Reconstructing 3D hand-face interactions with deformations from a single image is a challenging yet crucial task with broad applications in AR, VR, and gaming. The challenges stem from self-occlusions during single-view hand-face interactions, diverse spatial relationships between hands and face, complex deformations, and the ambiguity of the single-view setting. The first and only method for hand-face interaction recovery, Decaf, introduces a global fitting optimization guided by contact and deformation estimation networks trained on studio-collected data with 3D annotations. However, Decaf suffers from a time-consuming optimization process and limited generalization capability due to its reliance on 3D annotations of hand-face interaction data. To address these issues, we present DICE, the first end-to-end method for Deformation-aware hand-face Interaction reCovEry from a single image. DICE estimates the poses of hands and faces, contacts, and deformations simultaneously using a Transformer-based architecture. It features disentangling the regression of local deformation fields and global mesh vertex locations into two network branches, enhancing deformation and contact estimation for precise and robust hand-face mesh recovery. To improve generalizability, we propose a weakly-supervised training approach that augments the training set using in-the-wild images without 3D ground-truth annotations, employing the depths of 2D keypoints estimated by off-the-shelf models and adversarial priors of poses for supervision.

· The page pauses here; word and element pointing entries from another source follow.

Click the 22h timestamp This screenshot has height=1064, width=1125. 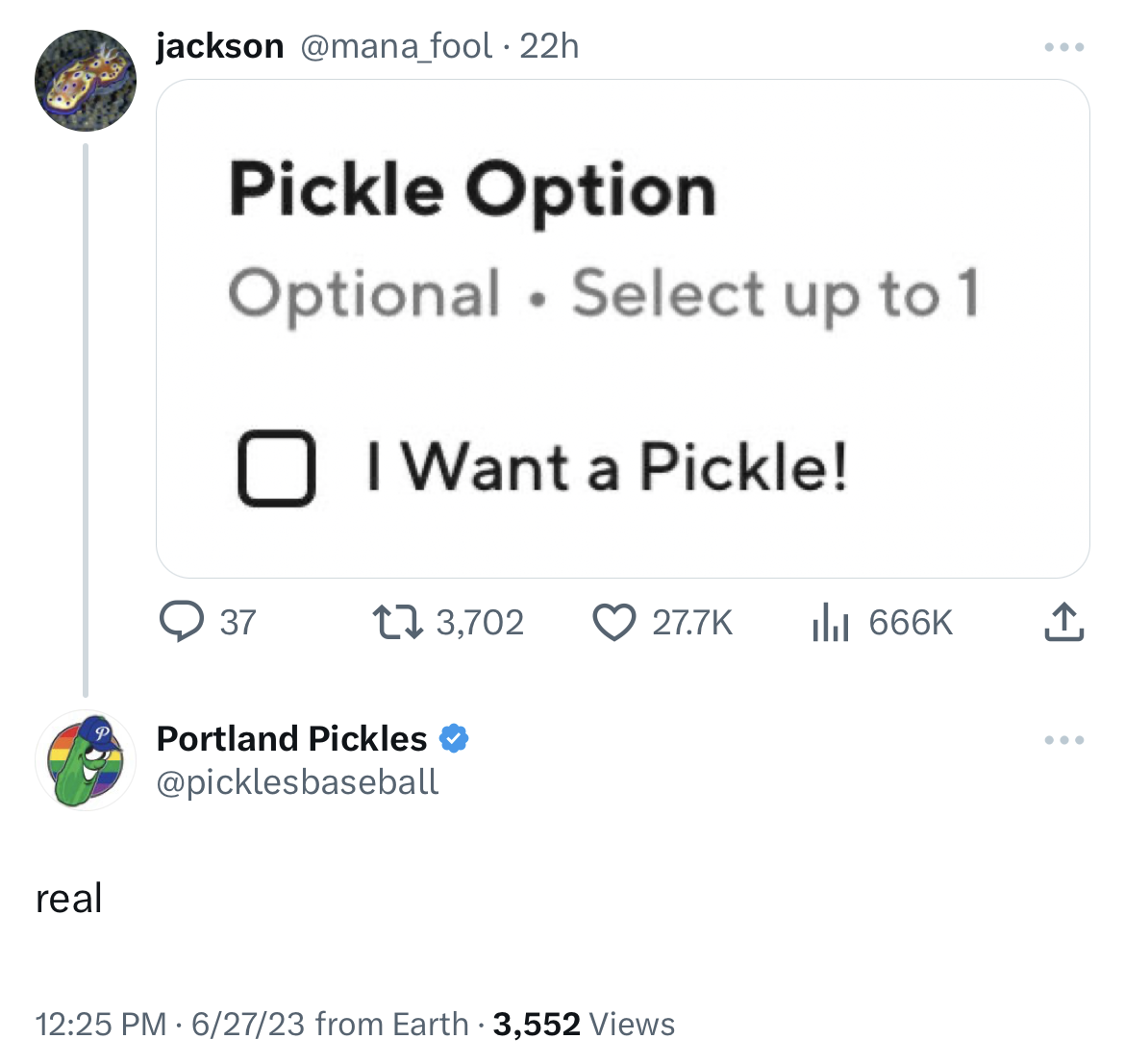(x=550, y=46)
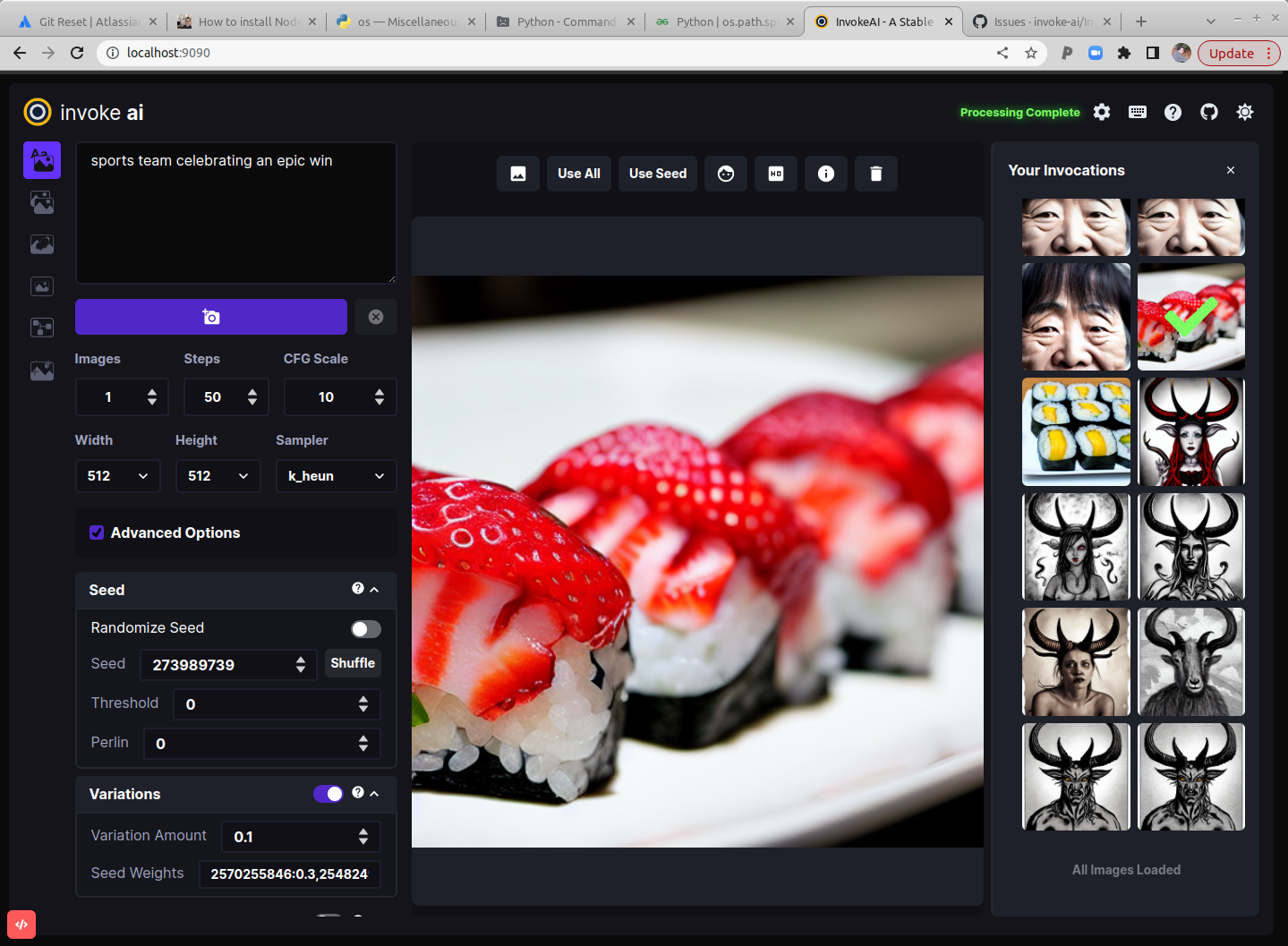
Task: Click the send to image-to-image icon
Action: [518, 174]
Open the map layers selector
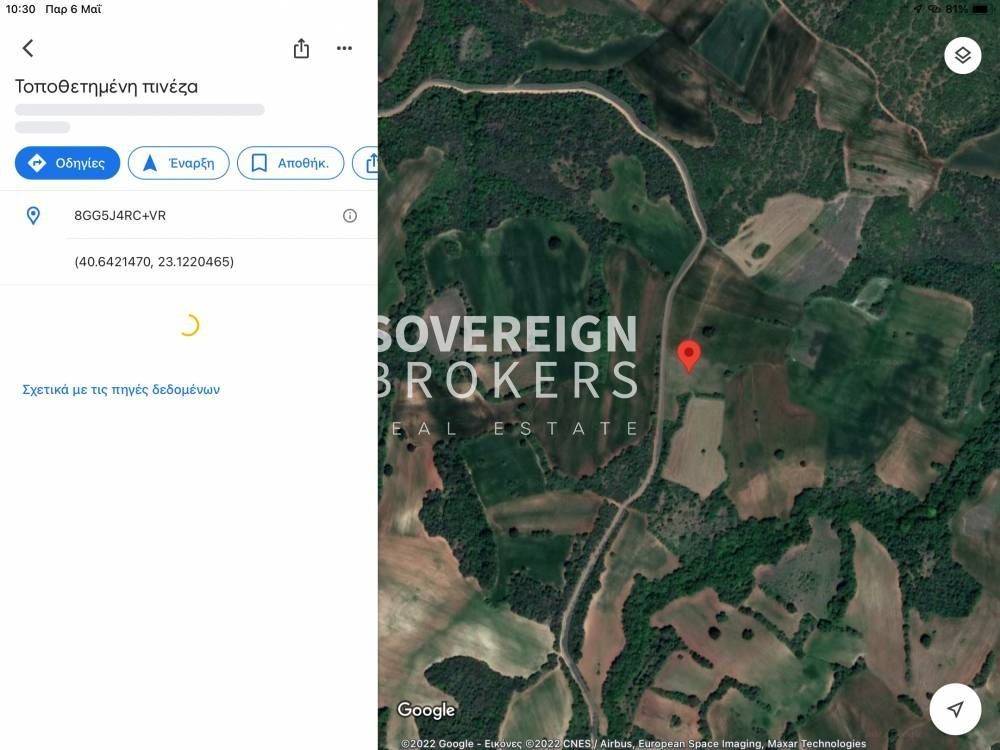1000x750 pixels. click(x=962, y=55)
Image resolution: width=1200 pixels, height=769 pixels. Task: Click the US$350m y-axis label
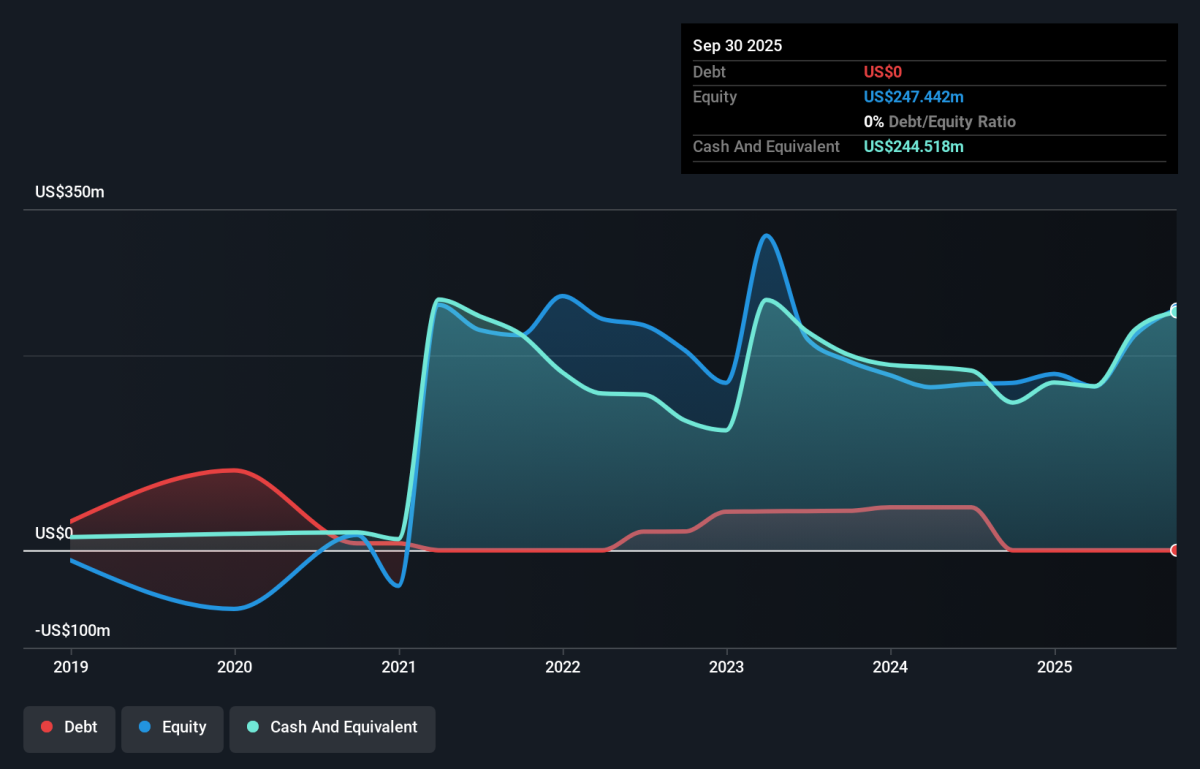[69, 191]
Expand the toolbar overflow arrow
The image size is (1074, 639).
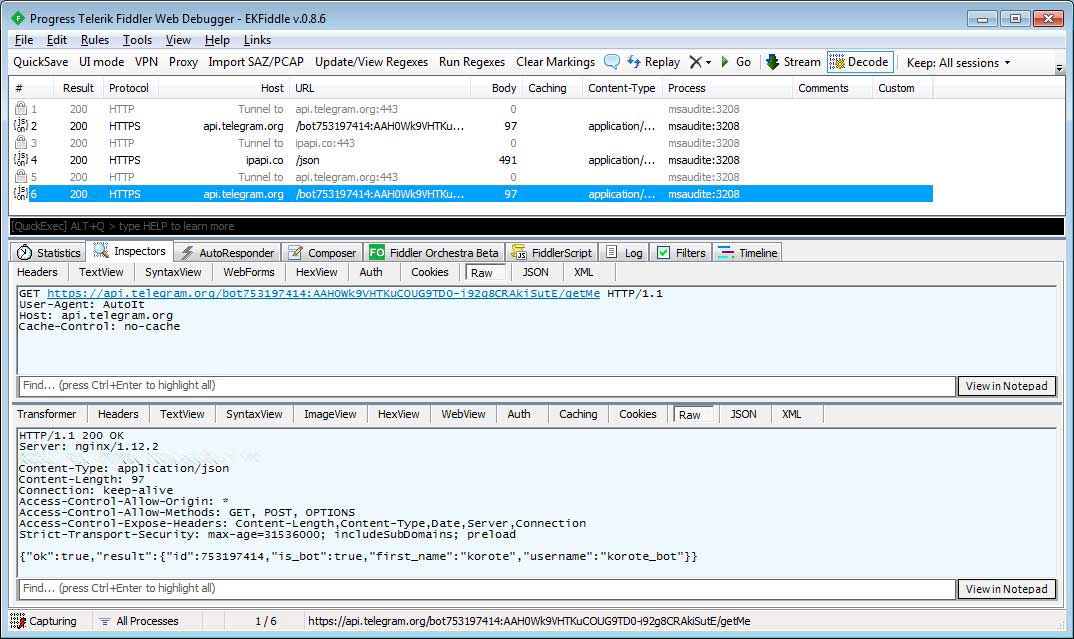1059,68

Our experiments demonstrate that DICE achieves state-of-the-art performance on a standard benchmark and in-the-wild data in terms of accuracy and physical plausibility. Additionally, our method operates at an interactive rate (20 fps) on an Nvidia 4090 GPU, whereas Decaf requires more than 15 seconds for a single image. Our code will be publicly available upon publication.

Paper Structure

This paper contains 30 sections, 19 equations, 9 figures, 3 tables.

Figures (9)

  • Figure 1: Our method is the first end-to-end approach that captures hand-face interaction and deformation from a monocular image. Results are from (a) Decaf's validation dataset, (b) in-the-wild images, and (c) VR use cases.
  • Figure 2: Overview of the proposed DICE framework. The input image is first fed to a CNN to extract a feature map, which is then passed to the Transformer-based encoders for mesh and interaction, i.e., MeshNet and InteractionNet. MeshNet extracts hand and face mesh features, which are then used by the Inverse Kinematics models (IKNets) to predict pose and shape parameters that drive FLAME li2017learning and MANO romero2022embodied models. InteractionNet predicts per-vertex hand-face contact probabilities and face deformation fields from the feature map, where the latter is applied to the face mesh output by the FLAME model. To improve the generalization capability, we introduce a weakly-supervised training scheme using off-the-shelf 2D keypoint detection models lugaresi2019mediapipebulat2017far and depth estimation models ke2023repurposing to provide depth supervision on keypoints. In addition, we use face and hand discriminators to constrain the distribution of parameters regressed by IKNets.
  • Figure 3: Qualitative results of hand-face interaction, deformation, and contact recovery by DICE on Decaf and in-the-wild images. In contact visualizations, a deeper color indicates a higher contact probability.
  • Figure 4: Qualitative comparison of DICE, Decaf shimada2023decaf, PIXIE feng2021collaborative (whole-body version), METRO* lin2021mesh on Decaf validation set and in-the-wild images. Our method achieves superior reconstruction accuracy and plausibility in the Decaf shimada2023decaf dataset, especially generalizing well to difficult in-the-wild actions unseen in Decaf compared to all baselines.
  • Figure 5: Structural details of the MeshNet and InteractionNet. (a) MeshNet; (b) InteractionNet; (c) Internal structure of a Transformer Encoder block.